• **PROBLEM TO WORK ON**
When you spot the word "Given" in a line of the data below, copy that line.

• **DATASET RECORDS**
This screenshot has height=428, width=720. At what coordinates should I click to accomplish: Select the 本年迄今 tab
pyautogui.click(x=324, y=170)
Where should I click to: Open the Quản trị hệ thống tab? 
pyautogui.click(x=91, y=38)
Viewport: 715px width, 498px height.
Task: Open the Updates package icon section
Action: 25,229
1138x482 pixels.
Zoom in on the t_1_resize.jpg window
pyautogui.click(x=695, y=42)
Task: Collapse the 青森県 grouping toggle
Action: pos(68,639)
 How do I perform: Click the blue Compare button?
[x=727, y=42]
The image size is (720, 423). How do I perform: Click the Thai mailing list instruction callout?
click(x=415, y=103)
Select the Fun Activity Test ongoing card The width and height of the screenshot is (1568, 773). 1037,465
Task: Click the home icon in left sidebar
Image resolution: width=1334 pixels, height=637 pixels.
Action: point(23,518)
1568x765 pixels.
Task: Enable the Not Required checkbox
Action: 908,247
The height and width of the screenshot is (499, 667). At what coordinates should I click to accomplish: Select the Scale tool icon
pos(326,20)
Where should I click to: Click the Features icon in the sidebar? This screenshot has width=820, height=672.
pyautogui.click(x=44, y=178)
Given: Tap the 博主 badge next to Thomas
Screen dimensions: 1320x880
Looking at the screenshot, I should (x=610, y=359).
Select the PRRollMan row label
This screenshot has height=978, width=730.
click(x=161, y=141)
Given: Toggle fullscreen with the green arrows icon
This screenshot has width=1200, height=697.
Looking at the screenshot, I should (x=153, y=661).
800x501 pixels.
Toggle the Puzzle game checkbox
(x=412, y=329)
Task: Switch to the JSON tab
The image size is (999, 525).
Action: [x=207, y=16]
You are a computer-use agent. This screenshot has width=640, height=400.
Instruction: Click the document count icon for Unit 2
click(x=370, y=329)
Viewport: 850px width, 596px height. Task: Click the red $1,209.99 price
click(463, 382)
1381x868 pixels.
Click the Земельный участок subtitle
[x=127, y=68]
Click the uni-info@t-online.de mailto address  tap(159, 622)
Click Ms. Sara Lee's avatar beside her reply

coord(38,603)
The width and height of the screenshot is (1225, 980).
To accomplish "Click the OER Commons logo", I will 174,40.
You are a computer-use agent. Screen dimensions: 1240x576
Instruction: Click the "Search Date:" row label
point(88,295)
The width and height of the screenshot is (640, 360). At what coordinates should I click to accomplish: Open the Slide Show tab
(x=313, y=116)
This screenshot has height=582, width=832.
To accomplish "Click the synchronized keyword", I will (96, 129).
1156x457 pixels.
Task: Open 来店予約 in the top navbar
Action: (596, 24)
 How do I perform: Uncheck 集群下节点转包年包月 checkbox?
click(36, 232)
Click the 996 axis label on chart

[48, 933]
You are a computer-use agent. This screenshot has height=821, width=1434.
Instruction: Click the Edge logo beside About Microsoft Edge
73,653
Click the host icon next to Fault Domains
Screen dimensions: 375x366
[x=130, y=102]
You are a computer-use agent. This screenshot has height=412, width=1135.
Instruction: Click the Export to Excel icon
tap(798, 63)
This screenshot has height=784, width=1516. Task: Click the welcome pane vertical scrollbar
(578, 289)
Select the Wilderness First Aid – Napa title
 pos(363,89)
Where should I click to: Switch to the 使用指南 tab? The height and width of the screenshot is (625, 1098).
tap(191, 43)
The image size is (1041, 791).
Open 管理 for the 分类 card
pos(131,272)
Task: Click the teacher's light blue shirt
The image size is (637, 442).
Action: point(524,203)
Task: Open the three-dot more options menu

• **TASK RESPONSE**
Given: Tap the 博主 badge next to Thomas
Given: Toggle fullscreen with the green arrows icon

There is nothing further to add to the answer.